GENEVA — The United Nations says it is working on an integrated strategy to deal with the recurring crises in Africa's Sahel region. The U.N. says new approaches are needed to make vulnerable people in the nine Sahelian countries able to cope with the humanitarian emergencies that keep them in poverty and dependent on the international community for aid.
In an unusual maneuver, the U.N. Security Council has asked the world body to draw up a plan to stop the Sahel lurching from one crisis to another. The council says it wants the U.N. to produce an integrated plan that looks at the humanitarian, political, security and developmental issues that are part of the recurring crises to hit the region.
Robert Piper, U.N. assistant secretary-general and regional humanitarian coordinator for the Sahel, says, to get this project underway, the U.N. secretary-general, along with the president of the World Bank and senior officials from the African Union and other organizations, will visit the region next month.
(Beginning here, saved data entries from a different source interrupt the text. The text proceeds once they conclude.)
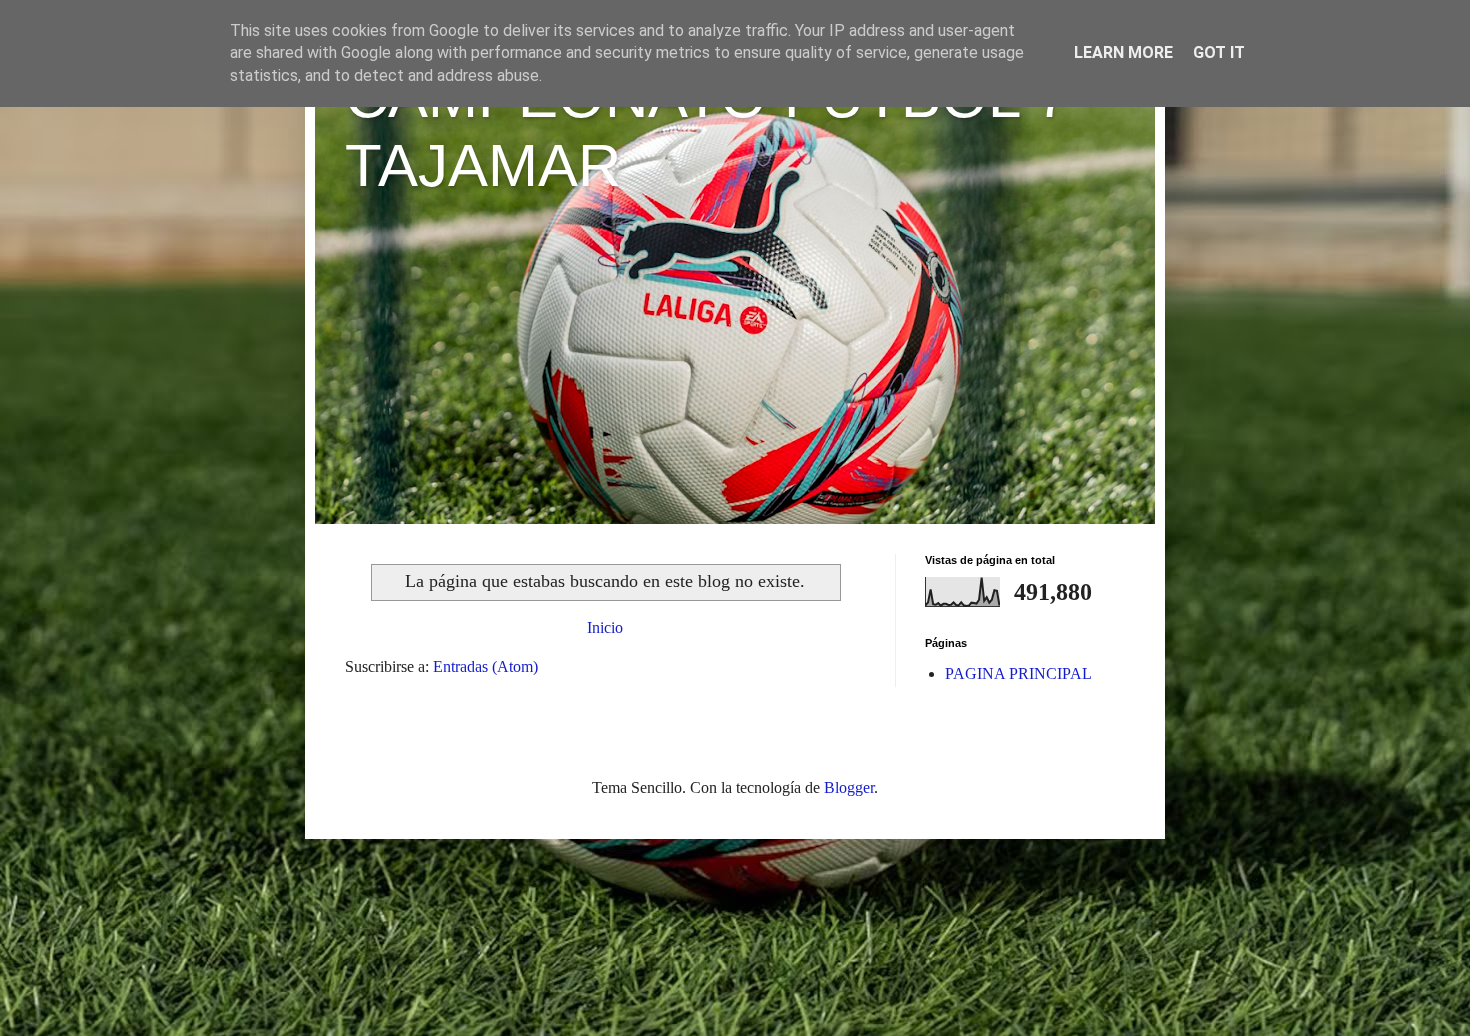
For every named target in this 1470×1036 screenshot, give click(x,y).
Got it (1219, 52)
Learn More (1123, 52)
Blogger (849, 787)
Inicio (605, 627)
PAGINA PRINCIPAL (1018, 673)
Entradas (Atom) (485, 666)
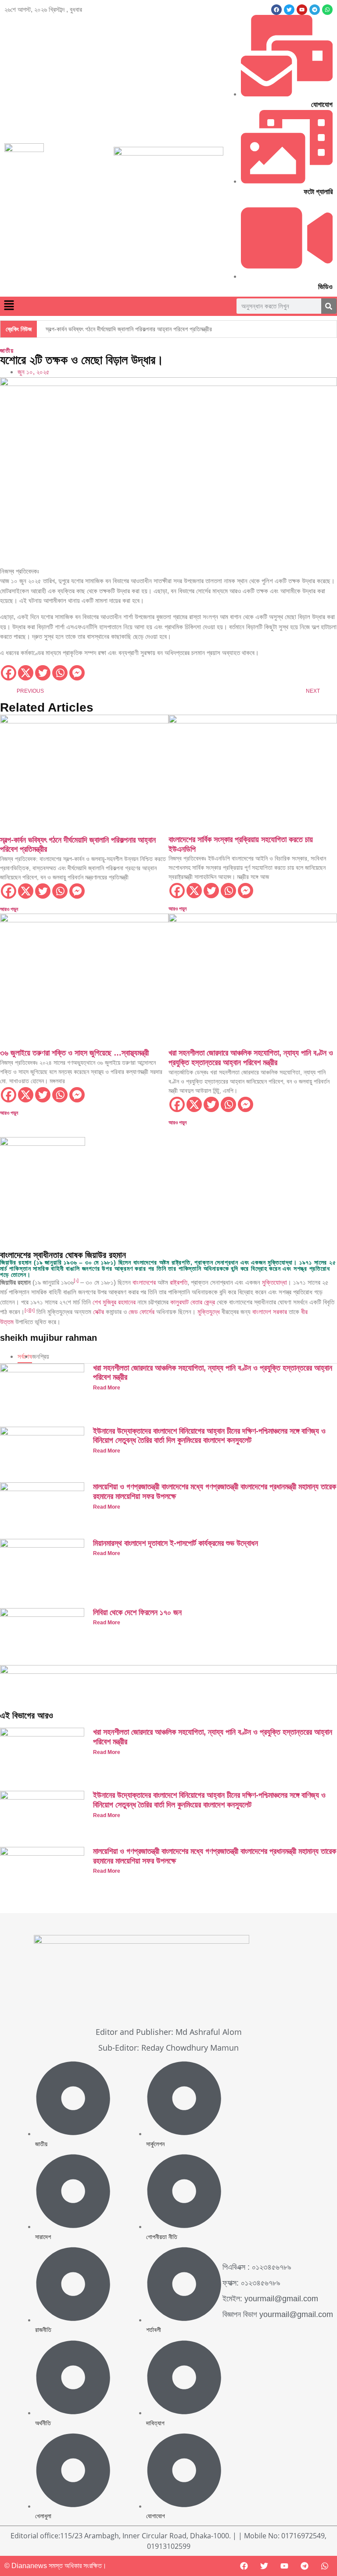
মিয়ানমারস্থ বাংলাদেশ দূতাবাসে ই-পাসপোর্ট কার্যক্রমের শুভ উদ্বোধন (175, 1543)
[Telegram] (304, 2566)
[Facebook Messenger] (77, 672)
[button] (9, 306)
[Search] (329, 306)
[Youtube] (284, 2566)
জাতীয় (6, 350)
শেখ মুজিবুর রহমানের (114, 1302)
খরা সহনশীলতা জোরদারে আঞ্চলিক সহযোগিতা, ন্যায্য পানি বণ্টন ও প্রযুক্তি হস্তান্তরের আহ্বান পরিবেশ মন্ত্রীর (250, 1058)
The aim, he says, is to bring the different pieces of this effort together.
Piper says tens of millions of people in the Sahel suffer from erratic rainfall and poor harvests. He says it is becoming increasingly more difficult and certainly unproductive for business to continue as usual.
“The chronic needs across the region sadly are expected to continue to a certain extent. We cannot yet reverse these figures overnight. What we are seeing is very vulnerable households trying to recover from last year’s drought, which came only two years after the previous one. So, these crises are getting closer and closer together, giving families less and less time to try and recover before the next one comes,” says Piper.
Last year was a very dramatic year in terms of food crisis. The Sahel was plagued by an historic drought, which created serious food shortages for some 18 million people. This year, the Sahel has enjoyed better rainfall and better harvests. Despite this, Piper says 11 million people continue to be food insecure.
Negative coping mechanisms
To deal with this situation, Piper says families tend to use, what he calls, negative coping mechanisms.
“A decision that works for the next few weeks or few months. They take a daughter out of school. They will sell an asset. They will eat livestock that was important for the next 12 months. They will make that decision for the short term… and it is a logical decision for the short term, but it has very negative consequences in the medium-to-long term for the household in terms of getting back on their feet,” says Piper.
Sahel humanitarian coordinator Piper says the issues driving these problems are structural. They involve problems to do with agriculture, population and family planning, governance, and ways of sharing a country’s mineral wealth.
He says these structural problems require a sustained, long-term engagement. He adds that the best ways of solving these issues is for governments in the region to work together.